While the text is not innovative, and in my opinion as interesting as some of his other works, Sedaris has a way of turning the mundane into something interesting. How else could one enjoy hearing about running an apartment complex or the strange events of a biker wedding? Yet Sedaris makes menial landscaping and domicile upkeep sound fun while transforming his brother into a redneck alien that struggles to comprehend fatherhood. As always she strikes a balance, lingering in the general humanity of us all, finding our shared experiences. Everyone struggles with the kids, gets together with friends from high school or college in order to awkwardly reminisce, and deals with family oddities. It is here that Sedaris captures us, it is here that his constant reader returns.

For the newbies, give the text a shot, chuckle a bit, and expand your scope on the world while remembering that the human experience is just that, an experience.

Tuesday, November 3, 2015

Stephen King's Duma Key: A Book Review



Stephen King’s Duma Key is a slow burn. One of the many bargain books I grabbed for when I need a relaxed read, this text took a slightly different angle than I expected. With King, you typically get a white knuckle page turner, or a psychological epic looking to mystify even if it doesn’t horrify. Going in blind, I had hopes of the former, but found the latter. Duma Key comes as a text that chronicles the recovery of Edgar Freemantle who lost his arm and part of his sanity in a freak construction site accident. Edgar becomes possessed with the supernatural, a force that he cannot control, and a force that ultimately attempts to consume him.

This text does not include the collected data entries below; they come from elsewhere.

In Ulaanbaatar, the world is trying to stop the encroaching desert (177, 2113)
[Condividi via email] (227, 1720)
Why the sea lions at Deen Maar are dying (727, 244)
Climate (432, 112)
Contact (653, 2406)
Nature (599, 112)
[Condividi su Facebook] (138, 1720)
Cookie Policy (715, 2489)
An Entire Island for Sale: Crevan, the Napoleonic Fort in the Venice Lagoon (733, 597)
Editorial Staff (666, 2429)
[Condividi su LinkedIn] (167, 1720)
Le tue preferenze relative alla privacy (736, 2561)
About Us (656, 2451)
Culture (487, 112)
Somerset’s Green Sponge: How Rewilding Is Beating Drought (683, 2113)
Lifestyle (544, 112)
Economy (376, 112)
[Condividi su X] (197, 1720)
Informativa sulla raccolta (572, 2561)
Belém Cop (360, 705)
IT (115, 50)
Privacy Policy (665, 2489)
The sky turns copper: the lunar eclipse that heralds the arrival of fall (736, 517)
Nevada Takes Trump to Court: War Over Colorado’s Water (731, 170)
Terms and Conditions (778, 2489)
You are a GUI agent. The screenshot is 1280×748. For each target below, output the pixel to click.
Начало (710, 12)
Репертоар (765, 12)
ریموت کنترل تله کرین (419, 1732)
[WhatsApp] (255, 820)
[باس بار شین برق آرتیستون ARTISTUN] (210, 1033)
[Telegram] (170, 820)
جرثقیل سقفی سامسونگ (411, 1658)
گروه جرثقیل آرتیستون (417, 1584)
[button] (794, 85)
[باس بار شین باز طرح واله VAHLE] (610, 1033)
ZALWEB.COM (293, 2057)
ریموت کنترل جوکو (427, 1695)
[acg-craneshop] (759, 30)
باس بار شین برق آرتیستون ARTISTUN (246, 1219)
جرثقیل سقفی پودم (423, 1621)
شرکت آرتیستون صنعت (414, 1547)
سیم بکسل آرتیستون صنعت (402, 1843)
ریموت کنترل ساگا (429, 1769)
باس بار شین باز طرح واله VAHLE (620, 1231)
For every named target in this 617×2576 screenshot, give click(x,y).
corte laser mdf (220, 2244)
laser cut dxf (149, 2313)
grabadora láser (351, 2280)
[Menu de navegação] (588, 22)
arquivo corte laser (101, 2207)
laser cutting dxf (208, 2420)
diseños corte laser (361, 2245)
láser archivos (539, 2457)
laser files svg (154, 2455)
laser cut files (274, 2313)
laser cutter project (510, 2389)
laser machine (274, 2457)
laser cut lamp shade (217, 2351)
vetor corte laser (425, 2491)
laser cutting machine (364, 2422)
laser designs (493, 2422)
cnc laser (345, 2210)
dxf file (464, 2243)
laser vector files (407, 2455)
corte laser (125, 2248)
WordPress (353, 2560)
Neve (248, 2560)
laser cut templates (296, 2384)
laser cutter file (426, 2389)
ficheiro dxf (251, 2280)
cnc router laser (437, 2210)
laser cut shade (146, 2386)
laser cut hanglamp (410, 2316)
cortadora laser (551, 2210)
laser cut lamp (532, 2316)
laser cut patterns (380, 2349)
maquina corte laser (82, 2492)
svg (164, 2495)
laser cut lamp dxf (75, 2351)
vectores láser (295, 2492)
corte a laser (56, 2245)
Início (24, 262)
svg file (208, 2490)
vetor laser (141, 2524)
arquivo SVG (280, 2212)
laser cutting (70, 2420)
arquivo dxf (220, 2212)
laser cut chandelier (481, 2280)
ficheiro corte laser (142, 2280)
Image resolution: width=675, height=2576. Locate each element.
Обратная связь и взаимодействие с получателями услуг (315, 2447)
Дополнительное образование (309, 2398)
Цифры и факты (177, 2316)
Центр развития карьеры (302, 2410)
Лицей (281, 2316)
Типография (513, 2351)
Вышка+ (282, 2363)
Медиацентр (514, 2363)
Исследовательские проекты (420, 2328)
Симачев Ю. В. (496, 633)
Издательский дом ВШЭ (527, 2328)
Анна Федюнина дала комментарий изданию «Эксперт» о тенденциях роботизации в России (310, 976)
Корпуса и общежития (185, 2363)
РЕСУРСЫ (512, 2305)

Written just a few years after King himself was almost killed while walking in Maine, the text echoes with King’s own battle to return to normalcy post-accident. In the case of Freemantle, Edgar leaves the frozen north and heads south, taking up residence in a mysterious pink house on Duma Key, just outside of Tampa on the Florida Gulf Coast. Here, Edgar slowly walks out his hip, here he begins to hear the shells talk, here he rediscovers a propensity for art that becomes a fascination with art and an innate talent that leads to a gallery show. Yet, as always happens with King, the art is supernatural, ghosts are afoot, and the key slowly reveals a haunted past, a strange enemy, and the far reaching fingers of said supernatural foe. If you have read King, all the familiar elements are here—not that this is a problem per se, just do not expect something new and revolutionary.

All of these facts are interesting, even compelling in the long run, but to get there you have to put in the work. While I have resolve, many will resist sitting through this text, giving up while the scene is still being set, while the aura of the key is just a picture in a real estate pamphlet. The opening pages, after a brief lesson on learning how to draw, burn about as slow as King has ever moved in my experience, but there is a payoff in the end, a thrill ride, some guess work, and a clandestine battle of good versus evil, for isn’t that reality, life in general?

If you like King, you may see a Dark Tower reference of two, but then again his entire opus seems to tie back to the epic. Yet, the Perse, the force behind it all is a unique character, and even uniquely captivating. As you read, just be careful of what you draw.

Favorite Lines:

  • “I feel it should be white. We call it white because we need a word, but its true name is nothing. Black is the absence of light, but white is the absence of memory, the color of can’t remember”
  • “Her gift was hungry. The best gifts—and the worst—always are.”
  • “Pictures are magic, as you know.”
  • “Stay hungry. It worked for Michelangelo, it worked for Picasso…There is nothing as human as hunger. There’s no creation without talent, I give you that, but talent is cheap. Talent goes begging. Hunger is the piston of art.”